Restate word for word the lines in the listing below, starting at the line containing "795x462 pixels. At" and ending at the line containing "Open the 工具", both included; leave out the rest.

* * * * * * * * *

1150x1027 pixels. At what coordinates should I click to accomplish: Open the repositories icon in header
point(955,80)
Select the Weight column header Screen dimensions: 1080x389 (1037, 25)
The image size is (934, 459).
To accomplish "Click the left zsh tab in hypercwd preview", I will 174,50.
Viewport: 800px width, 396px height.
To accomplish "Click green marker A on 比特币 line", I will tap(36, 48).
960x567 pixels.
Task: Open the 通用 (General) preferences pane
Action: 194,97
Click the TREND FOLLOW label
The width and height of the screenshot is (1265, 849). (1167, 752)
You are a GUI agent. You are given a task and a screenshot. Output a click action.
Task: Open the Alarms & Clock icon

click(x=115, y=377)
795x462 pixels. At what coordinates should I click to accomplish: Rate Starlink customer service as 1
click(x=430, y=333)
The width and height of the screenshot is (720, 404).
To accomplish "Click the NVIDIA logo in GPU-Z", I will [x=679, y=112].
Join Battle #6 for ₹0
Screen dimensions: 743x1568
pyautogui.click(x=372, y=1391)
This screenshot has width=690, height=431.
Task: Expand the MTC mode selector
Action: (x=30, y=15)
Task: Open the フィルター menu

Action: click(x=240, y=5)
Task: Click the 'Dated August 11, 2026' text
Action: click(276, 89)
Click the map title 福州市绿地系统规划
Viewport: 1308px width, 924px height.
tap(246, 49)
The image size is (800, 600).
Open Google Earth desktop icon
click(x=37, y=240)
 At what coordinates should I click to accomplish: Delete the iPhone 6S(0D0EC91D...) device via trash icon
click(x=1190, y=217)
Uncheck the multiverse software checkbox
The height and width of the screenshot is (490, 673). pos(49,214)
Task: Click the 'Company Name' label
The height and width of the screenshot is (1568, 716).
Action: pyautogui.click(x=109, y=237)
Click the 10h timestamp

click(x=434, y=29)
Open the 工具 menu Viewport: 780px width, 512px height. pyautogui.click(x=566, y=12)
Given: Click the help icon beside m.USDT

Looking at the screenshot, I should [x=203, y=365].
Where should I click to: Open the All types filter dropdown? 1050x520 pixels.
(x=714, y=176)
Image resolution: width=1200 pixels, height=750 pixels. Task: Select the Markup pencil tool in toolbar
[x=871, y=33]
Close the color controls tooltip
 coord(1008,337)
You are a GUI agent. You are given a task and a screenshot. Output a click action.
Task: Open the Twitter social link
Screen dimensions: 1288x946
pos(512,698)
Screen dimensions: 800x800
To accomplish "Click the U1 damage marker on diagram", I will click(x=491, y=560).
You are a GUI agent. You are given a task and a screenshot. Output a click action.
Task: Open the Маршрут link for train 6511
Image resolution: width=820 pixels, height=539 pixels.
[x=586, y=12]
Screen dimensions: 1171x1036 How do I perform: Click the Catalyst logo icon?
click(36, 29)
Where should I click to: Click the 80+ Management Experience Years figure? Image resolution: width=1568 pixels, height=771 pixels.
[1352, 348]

* * * * * * * * *

# [Answer section]
795x462 pixels. At what coordinates should I click to accomplish: Rate Starlink customer service as 1
click(x=430, y=333)
The width and height of the screenshot is (720, 404).
To accomplish "Click the NVIDIA logo in GPU-Z", I will [x=679, y=112].
Join Battle #6 for ₹0
Screen dimensions: 743x1568
pyautogui.click(x=372, y=1391)
This screenshot has width=690, height=431.
Task: Expand the MTC mode selector
Action: (x=30, y=15)
Task: Open the フィルター menu

Action: click(x=240, y=5)
Task: Click the 'Dated August 11, 2026' text
Action: click(276, 89)
Click the map title 福州市绿地系统规划
Viewport: 1308px width, 924px height.
tap(246, 49)
The image size is (800, 600).
Open Google Earth desktop icon
click(x=37, y=240)
 At what coordinates should I click to accomplish: Delete the iPhone 6S(0D0EC91D...) device via trash icon
click(x=1190, y=217)
Uncheck the multiverse software checkbox
The height and width of the screenshot is (490, 673). pos(49,214)
Task: Click the 'Company Name' label
The height and width of the screenshot is (1568, 716).
Action: pyautogui.click(x=109, y=237)
Click the 10h timestamp

click(x=434, y=29)
Open the 工具 menu Viewport: 780px width, 512px height. pyautogui.click(x=566, y=12)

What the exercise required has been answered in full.